I have csv file with these contents:
710000 8454889 03 3 ;sometext;;48,05;65,82;;65,82
710001 8454889 03 3 ;sometext;;49,09;66,96;;66,96
710002 8454889 03 3 ;sometext;;12,63;17,22;;17,22
No quotechars and ";" as delimiter.
I have described several csv reader dialects:
csv.register_dialect('excel', delimiter = ',', quotechar = '"', quoting = csv.QUOTE_ALL, strict = True, skipinitialspace = True)
csv.register_dialect('semicolonquotes', delimiter = ';', quotechar = '"', quoting = csv.QUOTE_ALL, strict = True, skipinitialspace = True)
csv.register_dialect('semicolonnonquotes', delimiter = ';', quotechar = None, quoting = csv.QUOTE_NONE, strict = True, skipinitialspace = True)
And i have script which tries to figure out which one of those formats matches the file contents the best. Unfortunately, in case of this example file, it matches for first case - "excel", even though i would like it to only match "semicolonnonquotes".
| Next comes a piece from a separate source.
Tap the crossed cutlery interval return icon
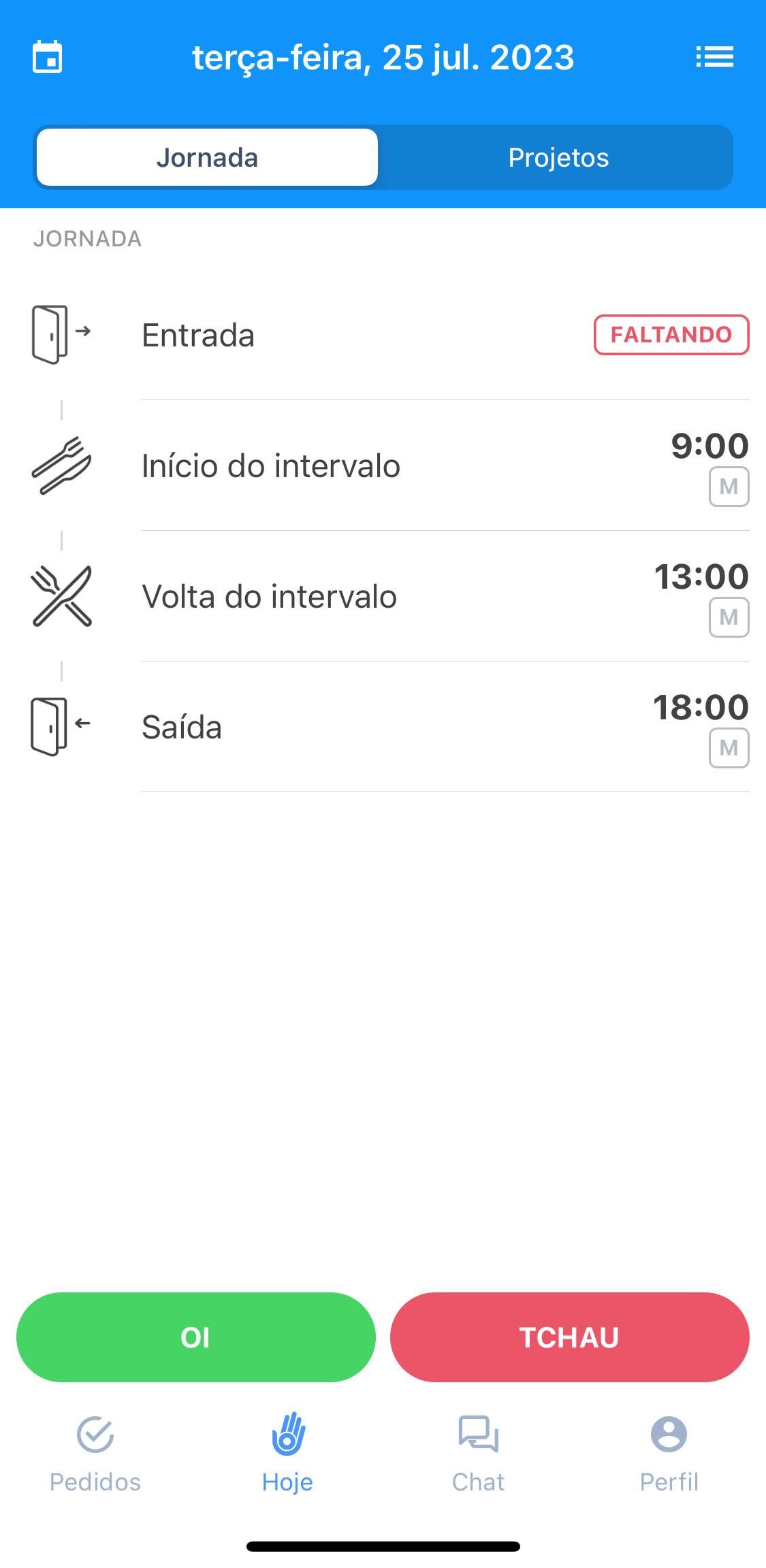766x1568 pixels. tap(61, 596)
Edit: The code i use to match file is much like this:
dialects = csv.list_dialects()
for dialect in dialects:
file.seek(0)
reader = csv.reader(file, csv.get_dialect(dialect))
reader.next()
very simple code to see if reader throws error when reading with set dialect or not. Wrapped in try/except to catch first dialect without error. Unfortunately none of those dialects raises error.
/Edit
I figured that if i set strict (link) to True, then it would raise an error, when row contains no quotechars. But apparently it does not work like that.
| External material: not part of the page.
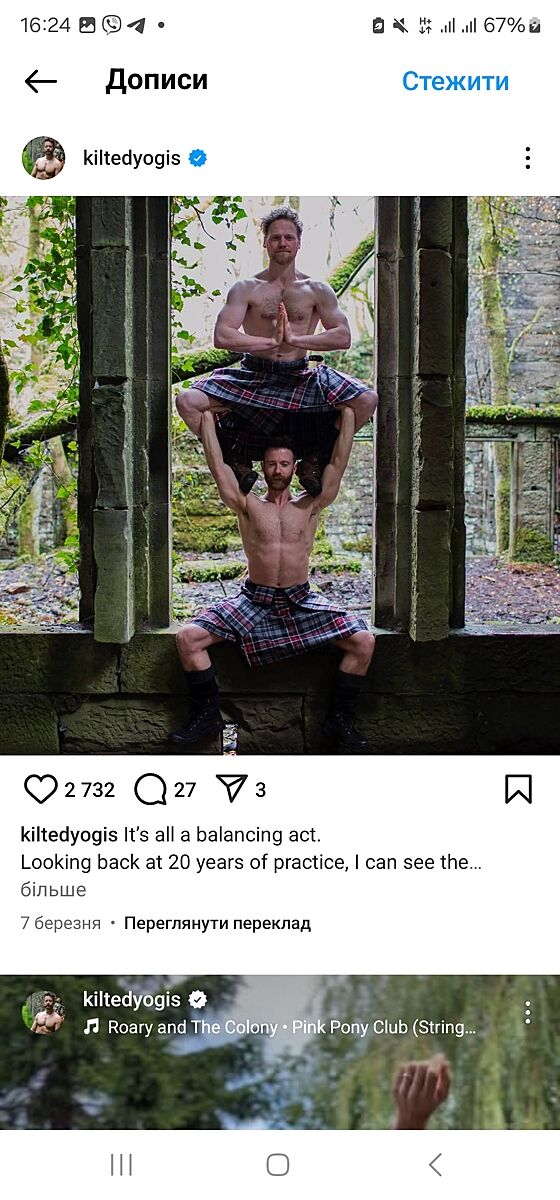Open three-dot menu on first post
The width and height of the screenshot is (560, 1200).
pos(527,158)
First dialect matches, and gets me csv rows like:
['710000 8454889 03 3 ;sometext;;48', '05;65', '82;;65', '82']
Is there some way to tune this so i would get the results i desire:
['710000 8454889 03 3 ', 'sometext', '', '48,05', '65,82', '', '65,82']
Edit2
Reading through the docs it seems that specifying quoting for csv.reader does next to nothing:http://docs.python.org/2.7/library/csv.html#csv.QUOTE_ALL
Guess this is where my problems come from.
/Edit2
Disclaimer: I know that CSV stands for COMMA separated values. If there is no way to achieve what i want without extending existing library then i will accept that as an answer and force users to use CSV files which only contain commas as delimiters.